The basic breast reduction surgery involves reducing breast volume and restoration of normal contour. Enlargement of the breast is associated with varying degrees of sagging and in most cases gradual displacement of the nipple to a lower position. Restoration of normal contour therefore includes replacement or shifting of the nipple to a new level consistent with the remaining breast. Surgical procedures to relocate the nipple more effectively are extremely varied. Functional and aesthetic considerations also figure in the selection of a specific procedure; among them are the location and degree of postoperative scar tissue which will be present at the site of each separate incision. The scars are sited around the areola, beneath the breast (in the infra-mammary fold), and a short vertical scar joining the above two scars. Scars notable in the first six to twelve months following the breast reduction surgery will gradually fade and improve with time, but will never completely disappear.
What To Expect
The procedure can be performed under general anaesthetic at a hospital, or at a day clinic.

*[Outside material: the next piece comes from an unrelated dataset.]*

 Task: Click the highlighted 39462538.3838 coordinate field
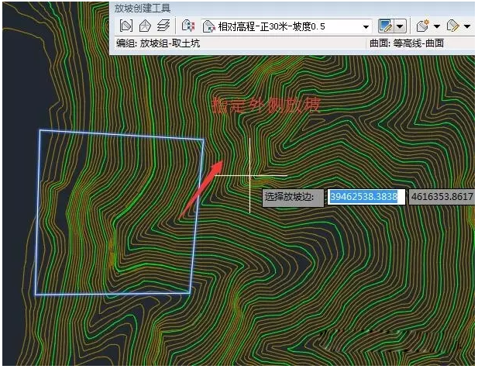coord(363,197)
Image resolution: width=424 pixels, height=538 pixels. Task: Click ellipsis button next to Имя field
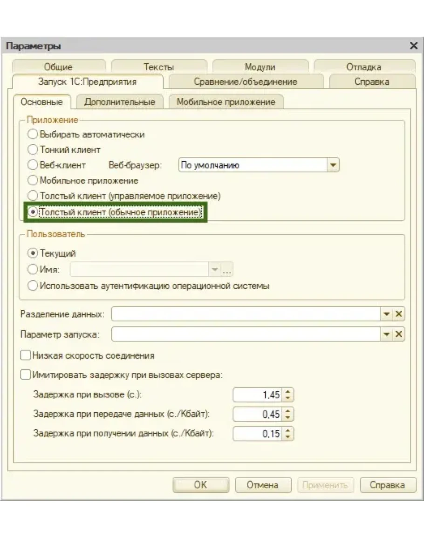click(227, 270)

In the latter case, the patient will be transferred to an overnight facility. The drainage tubes will usually be removed the next day before the patient is discharged. Before discharge, the patient will put on her new surgical bra, the size as discussed with Dr Efraim pre-operatively. The bra will be worn for six weeks post-operatively, day and night. The operation is usually not very painful; however, patients’ experience of pain do differ. Pain medication will be prescribed.
The dressings are waterproof and the patient is allowed to shower. Dressings will be removed after one week at Dr Efraim’s rooms. Driving will be allowed one week after the operation, but a full exercising routine is only possible after six weeks. A supportive bra should always be worn when exercising.

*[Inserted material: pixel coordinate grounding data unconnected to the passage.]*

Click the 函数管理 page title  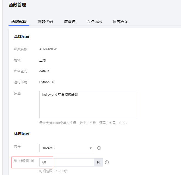click(17, 5)
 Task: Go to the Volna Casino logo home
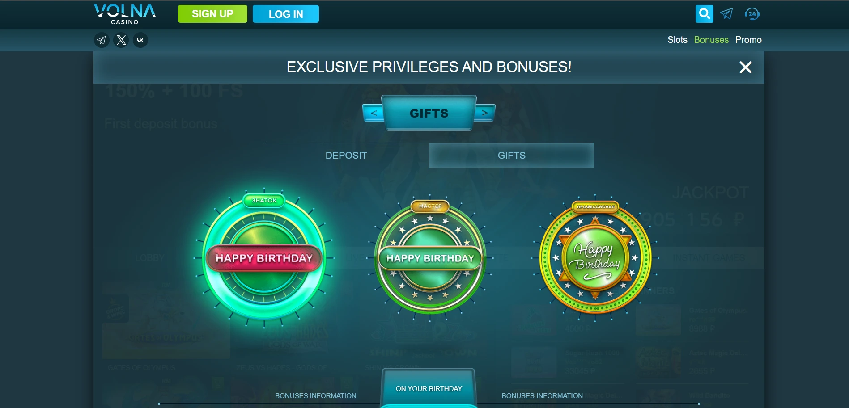[x=125, y=14]
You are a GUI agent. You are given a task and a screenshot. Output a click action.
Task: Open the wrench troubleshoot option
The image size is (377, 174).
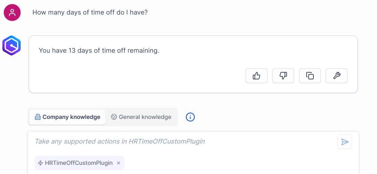pos(336,76)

Local risks in this type of surgery are essentially associated with loss of soft tissue and replacement by scar tissue-largely the result of compromised blood circulation. Shifting, partial excision, and manipulation to achieve proper contour necessarily involve partial separation of tissues from their normal blood supply. While every case shows great adaptability, some types of deformities can require large reductions in volume and so extreme change in position that the tissue’s natural limits may be exceeded. When this occurs, the tissues so affected undergo destruction and are replaced by scar tissue. Minor tissue losses may take place. Since the nipple area always requires the greatest displacement, partial or even complete loss is possible. With present techniques, however, the possibility of loss has become extremely rare.
Partial or complete loss of nipple sensitivity may occur depending upon the type of operation selected, and the pre-operative size of the breasts. While the loss is a significant consideration, it should be recognized that the over enlarged pendulous breast is less sensitive to begin with.
Breast-feeding after the usual breast reduction mammoplasty generally may be possible. Great care is taken at the pre-operative consultation to decide on the specific size the patient prefers to be.
Meticulous attention to the healing scar with taping and recovery serum during the maturation process will usually culminate in very acceptable scarring.